WHAT YOU WILL DO: Extract every line in the items below that contains the string "پایانه", copying each such line in full.

** begin TASK DATA **

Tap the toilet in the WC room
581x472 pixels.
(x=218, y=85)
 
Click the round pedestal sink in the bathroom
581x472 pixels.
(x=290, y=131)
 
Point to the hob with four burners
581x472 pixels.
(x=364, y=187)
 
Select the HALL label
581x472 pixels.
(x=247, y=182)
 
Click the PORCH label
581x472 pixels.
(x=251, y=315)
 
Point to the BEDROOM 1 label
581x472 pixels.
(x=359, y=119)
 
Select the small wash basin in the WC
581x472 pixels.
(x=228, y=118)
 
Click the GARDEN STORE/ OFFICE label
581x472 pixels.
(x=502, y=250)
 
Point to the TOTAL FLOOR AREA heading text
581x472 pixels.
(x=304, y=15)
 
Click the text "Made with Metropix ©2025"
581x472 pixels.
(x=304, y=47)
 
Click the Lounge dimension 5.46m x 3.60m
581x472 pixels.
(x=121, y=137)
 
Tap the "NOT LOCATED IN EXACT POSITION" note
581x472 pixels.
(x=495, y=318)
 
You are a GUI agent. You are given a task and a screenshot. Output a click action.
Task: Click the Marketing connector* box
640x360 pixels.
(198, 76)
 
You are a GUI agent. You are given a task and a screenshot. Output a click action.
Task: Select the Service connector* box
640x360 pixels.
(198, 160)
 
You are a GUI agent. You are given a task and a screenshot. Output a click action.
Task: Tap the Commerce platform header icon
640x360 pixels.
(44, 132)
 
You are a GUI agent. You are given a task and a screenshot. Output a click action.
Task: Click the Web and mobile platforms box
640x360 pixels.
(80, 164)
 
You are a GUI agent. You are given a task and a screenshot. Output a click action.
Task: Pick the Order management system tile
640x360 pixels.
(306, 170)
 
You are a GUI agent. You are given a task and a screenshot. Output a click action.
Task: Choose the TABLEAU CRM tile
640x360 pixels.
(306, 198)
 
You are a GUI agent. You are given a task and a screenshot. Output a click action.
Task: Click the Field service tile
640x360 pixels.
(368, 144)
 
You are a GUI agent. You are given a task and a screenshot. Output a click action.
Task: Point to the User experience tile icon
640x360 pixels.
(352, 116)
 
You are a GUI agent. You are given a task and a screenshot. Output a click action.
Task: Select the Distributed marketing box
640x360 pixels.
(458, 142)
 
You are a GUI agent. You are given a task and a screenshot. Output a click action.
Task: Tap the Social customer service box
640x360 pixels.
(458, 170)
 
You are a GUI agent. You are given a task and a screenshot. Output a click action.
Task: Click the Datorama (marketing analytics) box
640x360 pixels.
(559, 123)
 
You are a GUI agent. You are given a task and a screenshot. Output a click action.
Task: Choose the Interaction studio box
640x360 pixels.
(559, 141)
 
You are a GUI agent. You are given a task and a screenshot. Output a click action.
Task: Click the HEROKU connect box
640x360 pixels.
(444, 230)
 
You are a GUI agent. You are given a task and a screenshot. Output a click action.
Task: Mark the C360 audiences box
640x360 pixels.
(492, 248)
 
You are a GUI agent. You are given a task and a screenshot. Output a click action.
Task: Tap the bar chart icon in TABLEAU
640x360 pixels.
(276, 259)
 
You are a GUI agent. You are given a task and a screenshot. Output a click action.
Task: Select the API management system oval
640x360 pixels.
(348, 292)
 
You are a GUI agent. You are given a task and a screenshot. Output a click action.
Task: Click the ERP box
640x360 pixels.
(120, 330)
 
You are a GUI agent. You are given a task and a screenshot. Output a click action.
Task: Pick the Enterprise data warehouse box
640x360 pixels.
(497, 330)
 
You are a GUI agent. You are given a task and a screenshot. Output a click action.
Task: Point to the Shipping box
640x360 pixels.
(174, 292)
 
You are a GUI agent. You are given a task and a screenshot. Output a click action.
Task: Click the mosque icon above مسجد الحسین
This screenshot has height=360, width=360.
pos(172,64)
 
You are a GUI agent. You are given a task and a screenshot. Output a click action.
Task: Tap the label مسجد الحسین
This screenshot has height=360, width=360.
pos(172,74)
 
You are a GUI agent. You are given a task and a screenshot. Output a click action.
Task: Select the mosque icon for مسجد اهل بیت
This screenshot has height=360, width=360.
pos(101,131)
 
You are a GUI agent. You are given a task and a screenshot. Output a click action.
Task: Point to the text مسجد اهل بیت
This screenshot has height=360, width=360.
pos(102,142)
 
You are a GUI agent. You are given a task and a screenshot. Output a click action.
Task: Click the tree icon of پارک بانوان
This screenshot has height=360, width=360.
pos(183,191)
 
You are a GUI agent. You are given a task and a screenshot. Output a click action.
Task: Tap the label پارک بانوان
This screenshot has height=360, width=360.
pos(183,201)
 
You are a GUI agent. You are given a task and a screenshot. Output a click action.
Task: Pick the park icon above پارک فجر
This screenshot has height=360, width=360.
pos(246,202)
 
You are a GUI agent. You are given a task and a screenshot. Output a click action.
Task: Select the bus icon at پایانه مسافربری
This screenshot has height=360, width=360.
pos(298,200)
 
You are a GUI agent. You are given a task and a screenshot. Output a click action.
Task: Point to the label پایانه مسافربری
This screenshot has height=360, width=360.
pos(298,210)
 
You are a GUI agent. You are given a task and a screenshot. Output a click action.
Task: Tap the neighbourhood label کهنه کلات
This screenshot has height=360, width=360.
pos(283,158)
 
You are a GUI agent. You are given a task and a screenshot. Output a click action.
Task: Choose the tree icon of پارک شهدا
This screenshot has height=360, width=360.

** end TASK DATA **

EXERCISE OUTPUT:
Task: Select the bus icon at پایانه مسافربری
Task: Point to the label پایانه مسافربری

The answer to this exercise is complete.